Anchor Print is bought in the dead of winter, and maybe that
is why it’s a trooper. Quick Target stop before Big Bear. It makes it’s
premiere at night: the water sears our legs and the cold air cuts our faces and
it’s hard to say which feels better and later I’ll have to pretend to like
Scattergories. It’s faded when summer starts. It comes on after my bridesmaid
dress: Coors Light and chlorine and Lauren’s still in her veil, and here comes
security again, and I should go to bed but instead I stay up and make out with
the wrong groomsman (I have a boyfriend.
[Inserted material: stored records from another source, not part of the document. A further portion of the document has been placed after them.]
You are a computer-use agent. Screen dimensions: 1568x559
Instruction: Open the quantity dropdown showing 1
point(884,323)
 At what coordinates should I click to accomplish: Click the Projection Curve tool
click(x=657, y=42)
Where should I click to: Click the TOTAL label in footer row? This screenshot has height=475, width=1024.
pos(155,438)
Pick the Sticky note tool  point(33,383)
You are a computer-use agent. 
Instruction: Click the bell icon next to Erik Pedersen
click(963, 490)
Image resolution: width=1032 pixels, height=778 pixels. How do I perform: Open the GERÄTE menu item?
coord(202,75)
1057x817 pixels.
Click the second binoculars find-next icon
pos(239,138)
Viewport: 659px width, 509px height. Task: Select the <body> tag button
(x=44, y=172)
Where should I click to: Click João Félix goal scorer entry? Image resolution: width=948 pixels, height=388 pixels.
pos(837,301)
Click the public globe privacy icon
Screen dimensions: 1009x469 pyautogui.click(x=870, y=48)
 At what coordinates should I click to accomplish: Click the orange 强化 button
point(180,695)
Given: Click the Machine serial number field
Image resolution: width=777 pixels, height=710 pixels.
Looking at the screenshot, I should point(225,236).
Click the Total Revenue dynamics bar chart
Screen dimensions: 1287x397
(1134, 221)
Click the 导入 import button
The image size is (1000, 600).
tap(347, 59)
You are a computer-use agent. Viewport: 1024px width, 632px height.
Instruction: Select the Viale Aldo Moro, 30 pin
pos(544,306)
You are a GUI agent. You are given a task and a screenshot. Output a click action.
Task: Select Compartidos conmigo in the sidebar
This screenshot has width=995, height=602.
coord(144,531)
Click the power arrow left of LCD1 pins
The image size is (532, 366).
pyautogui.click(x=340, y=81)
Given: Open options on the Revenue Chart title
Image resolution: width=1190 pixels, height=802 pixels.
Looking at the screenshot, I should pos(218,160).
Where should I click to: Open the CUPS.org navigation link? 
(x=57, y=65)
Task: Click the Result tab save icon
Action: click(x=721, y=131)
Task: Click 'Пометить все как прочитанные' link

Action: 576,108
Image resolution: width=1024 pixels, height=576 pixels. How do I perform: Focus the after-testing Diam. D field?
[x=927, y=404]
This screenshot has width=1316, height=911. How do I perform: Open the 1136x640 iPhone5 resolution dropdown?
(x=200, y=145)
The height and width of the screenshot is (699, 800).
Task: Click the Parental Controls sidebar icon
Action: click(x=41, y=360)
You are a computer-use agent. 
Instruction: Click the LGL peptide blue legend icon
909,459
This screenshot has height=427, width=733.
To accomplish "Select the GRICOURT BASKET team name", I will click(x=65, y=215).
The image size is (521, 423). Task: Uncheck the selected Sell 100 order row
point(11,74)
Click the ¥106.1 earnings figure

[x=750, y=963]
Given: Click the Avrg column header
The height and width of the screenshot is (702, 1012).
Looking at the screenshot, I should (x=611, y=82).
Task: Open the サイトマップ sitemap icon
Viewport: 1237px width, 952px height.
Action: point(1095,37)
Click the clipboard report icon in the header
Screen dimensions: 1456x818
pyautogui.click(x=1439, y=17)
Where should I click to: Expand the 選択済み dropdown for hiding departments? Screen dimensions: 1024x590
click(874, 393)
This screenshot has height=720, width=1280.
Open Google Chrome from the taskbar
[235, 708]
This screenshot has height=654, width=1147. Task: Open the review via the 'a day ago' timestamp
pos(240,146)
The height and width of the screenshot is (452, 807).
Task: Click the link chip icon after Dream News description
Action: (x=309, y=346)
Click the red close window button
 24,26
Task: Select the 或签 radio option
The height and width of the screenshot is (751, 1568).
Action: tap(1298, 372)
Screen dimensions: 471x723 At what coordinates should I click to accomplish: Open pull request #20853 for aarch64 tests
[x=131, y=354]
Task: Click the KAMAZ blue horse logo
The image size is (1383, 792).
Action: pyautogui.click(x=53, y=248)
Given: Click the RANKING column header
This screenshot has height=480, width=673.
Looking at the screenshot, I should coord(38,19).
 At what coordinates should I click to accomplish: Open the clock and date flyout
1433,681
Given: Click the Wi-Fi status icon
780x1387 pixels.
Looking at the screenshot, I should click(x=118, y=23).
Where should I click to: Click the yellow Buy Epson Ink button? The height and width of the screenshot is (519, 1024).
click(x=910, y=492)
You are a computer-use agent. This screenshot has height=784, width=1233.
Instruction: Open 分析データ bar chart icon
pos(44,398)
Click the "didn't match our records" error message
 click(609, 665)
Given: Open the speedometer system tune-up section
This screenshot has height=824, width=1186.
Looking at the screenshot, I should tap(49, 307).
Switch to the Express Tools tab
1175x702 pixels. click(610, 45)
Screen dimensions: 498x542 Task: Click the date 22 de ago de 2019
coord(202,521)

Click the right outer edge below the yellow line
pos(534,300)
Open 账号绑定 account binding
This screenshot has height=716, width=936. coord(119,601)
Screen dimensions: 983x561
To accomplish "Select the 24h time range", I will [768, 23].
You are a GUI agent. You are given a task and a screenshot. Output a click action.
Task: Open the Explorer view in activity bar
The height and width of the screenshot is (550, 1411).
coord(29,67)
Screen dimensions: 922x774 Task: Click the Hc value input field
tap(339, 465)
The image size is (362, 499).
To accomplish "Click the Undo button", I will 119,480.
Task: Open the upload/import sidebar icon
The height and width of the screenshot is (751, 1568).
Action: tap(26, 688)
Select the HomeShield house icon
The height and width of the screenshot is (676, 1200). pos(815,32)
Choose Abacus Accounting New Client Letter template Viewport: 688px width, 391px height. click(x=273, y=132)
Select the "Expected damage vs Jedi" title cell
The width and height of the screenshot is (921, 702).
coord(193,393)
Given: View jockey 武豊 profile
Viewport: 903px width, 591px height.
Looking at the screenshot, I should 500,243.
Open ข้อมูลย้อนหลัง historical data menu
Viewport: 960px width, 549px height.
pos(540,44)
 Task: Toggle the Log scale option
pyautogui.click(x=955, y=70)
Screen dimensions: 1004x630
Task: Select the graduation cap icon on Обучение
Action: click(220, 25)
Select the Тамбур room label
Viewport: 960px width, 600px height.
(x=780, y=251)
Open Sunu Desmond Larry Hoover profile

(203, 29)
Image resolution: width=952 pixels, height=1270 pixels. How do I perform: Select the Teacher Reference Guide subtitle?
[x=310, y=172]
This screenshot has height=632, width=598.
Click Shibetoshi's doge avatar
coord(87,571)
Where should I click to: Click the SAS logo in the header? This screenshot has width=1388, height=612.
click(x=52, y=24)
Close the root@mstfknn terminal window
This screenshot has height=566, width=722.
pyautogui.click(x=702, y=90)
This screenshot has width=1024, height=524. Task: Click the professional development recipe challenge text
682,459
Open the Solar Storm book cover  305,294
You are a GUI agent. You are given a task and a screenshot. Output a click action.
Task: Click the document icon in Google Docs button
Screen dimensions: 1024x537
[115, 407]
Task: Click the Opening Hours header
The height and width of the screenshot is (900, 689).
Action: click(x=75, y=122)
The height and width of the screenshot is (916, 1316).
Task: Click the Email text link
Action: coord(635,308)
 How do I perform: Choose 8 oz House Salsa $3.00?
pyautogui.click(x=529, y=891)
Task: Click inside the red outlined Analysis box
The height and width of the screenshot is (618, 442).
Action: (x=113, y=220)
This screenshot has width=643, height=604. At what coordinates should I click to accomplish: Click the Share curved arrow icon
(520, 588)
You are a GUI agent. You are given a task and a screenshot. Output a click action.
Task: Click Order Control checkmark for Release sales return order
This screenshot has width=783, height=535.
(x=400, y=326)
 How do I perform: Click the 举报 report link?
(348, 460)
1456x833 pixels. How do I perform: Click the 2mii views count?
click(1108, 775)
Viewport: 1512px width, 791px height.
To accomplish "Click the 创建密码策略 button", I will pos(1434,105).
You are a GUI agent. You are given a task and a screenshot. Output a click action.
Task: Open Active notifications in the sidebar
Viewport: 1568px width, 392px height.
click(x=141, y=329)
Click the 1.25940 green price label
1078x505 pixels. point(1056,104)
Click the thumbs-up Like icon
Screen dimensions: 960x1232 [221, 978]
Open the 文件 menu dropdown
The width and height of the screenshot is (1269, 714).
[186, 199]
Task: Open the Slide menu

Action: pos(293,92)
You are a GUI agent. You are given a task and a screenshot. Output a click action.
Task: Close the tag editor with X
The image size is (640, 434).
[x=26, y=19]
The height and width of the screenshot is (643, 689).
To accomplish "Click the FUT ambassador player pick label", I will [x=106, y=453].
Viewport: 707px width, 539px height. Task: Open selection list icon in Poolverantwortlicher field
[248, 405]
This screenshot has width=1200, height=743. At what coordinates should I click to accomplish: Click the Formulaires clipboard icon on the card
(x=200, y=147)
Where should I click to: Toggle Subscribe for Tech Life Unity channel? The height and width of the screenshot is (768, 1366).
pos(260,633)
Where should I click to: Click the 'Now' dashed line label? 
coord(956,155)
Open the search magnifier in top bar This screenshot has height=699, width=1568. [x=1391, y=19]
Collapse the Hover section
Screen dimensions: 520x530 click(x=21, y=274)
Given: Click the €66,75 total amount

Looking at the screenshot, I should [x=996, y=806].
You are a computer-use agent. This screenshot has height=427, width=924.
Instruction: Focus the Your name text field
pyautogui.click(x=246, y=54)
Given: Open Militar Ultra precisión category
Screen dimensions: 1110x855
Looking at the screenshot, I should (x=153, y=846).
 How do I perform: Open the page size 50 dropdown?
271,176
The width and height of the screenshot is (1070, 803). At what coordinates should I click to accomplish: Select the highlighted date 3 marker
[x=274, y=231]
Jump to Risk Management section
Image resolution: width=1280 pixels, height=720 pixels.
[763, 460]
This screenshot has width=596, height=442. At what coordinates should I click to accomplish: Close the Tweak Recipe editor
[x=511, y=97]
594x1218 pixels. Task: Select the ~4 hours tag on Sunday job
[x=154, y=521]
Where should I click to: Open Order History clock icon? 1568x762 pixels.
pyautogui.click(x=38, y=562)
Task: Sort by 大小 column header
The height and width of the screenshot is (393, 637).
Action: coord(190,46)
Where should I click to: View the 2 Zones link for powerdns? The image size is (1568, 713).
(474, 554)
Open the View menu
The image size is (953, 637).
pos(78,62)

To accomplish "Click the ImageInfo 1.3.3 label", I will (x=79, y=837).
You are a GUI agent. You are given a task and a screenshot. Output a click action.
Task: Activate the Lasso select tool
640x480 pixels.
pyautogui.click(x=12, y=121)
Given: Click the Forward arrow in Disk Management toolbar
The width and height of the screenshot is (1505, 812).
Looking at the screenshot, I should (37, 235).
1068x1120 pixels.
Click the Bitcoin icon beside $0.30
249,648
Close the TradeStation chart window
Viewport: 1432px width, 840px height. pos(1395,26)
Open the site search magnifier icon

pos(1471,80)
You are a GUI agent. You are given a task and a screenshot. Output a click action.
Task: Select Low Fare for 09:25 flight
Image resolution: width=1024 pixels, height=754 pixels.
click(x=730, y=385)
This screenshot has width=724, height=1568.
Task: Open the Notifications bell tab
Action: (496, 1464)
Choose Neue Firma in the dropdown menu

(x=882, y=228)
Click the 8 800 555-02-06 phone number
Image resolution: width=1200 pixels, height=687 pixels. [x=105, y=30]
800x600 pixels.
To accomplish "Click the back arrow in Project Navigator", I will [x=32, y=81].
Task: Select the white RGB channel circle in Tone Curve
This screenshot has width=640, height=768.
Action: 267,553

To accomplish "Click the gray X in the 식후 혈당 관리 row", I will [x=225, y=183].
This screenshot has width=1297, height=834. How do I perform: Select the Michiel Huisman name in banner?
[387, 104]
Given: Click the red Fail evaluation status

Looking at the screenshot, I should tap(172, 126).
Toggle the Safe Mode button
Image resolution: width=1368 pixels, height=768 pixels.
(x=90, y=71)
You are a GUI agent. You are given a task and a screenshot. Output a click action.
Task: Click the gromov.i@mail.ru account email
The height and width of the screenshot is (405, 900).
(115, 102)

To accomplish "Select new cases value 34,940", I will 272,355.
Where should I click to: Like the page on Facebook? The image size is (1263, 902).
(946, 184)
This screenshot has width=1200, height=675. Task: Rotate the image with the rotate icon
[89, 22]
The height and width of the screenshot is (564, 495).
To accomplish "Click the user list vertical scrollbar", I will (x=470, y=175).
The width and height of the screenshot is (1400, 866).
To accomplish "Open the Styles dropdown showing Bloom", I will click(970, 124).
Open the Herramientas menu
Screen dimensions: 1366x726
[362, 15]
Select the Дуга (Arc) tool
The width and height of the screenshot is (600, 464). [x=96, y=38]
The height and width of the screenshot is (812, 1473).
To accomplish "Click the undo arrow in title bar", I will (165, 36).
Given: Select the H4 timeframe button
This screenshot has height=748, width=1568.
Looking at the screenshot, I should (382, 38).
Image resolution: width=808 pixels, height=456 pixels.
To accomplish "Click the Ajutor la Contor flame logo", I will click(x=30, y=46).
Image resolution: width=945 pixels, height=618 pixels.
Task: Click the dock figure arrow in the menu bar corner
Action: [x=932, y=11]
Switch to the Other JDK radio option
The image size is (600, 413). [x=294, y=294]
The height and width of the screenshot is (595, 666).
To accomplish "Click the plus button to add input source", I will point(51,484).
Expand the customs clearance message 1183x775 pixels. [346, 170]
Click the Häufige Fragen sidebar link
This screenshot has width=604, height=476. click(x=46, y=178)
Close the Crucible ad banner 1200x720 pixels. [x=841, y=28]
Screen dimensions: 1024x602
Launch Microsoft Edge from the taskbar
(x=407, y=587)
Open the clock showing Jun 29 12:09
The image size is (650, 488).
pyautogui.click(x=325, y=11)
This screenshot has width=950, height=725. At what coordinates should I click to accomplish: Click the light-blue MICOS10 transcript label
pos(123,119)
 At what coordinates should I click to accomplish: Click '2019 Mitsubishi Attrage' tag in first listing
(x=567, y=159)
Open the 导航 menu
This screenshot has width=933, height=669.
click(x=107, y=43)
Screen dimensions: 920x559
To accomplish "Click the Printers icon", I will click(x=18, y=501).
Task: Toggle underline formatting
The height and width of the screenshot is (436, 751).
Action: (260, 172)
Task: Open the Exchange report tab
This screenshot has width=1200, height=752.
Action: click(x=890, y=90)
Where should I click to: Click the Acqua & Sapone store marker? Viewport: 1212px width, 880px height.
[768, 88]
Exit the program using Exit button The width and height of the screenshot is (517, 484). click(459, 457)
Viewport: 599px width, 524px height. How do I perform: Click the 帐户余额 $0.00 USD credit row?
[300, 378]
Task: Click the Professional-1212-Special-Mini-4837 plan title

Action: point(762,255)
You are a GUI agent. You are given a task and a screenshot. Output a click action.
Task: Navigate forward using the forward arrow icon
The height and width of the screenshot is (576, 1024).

They’re all the wrong groomsmen) and
Anchor Print spends the next two weeks in my trunk tied up in a Vons bag. It gets
saggy and comes camping the next summer: string cheese moist from the cooler
and flip flips left at the creek and mushrooms and Jameson and Jameson and
someone come pee with me and these are the best people I’ve ever met and I
don’t have a boyfriend anymore.
Blue Stripe is from a Target in Texas. We drive to Austin in a rented SUV and listen
to Britney and smoke pot from an apple and never get tired of staring at the
sky. It pops its cherry in the hotel
pool, where another girl has Blue Stripe as well. She’s there with her parents.
It bothers her more than me. Sucks to be fifteen. Sucks to get a bathing suit
from a Target in Texas. Back in L.A., Blue Stripe is on all the time: rinsed
and hung and back on before it’s dry. Pool parties after sleepless nights: naps
in rafts and dance music over huge speakers and Blue Moon to kick the hangover.
Weekday pool parties: chips and salsa and the smoke of charred chicken and another
perfect day. Pool parties with good people and great dogs: cannonballs and
grown ups being thrown in and water guns and floatie noodles and who left us
here unsupervised and this is why we live in L.A.
And anyway, now here I am with this purple and gold thing.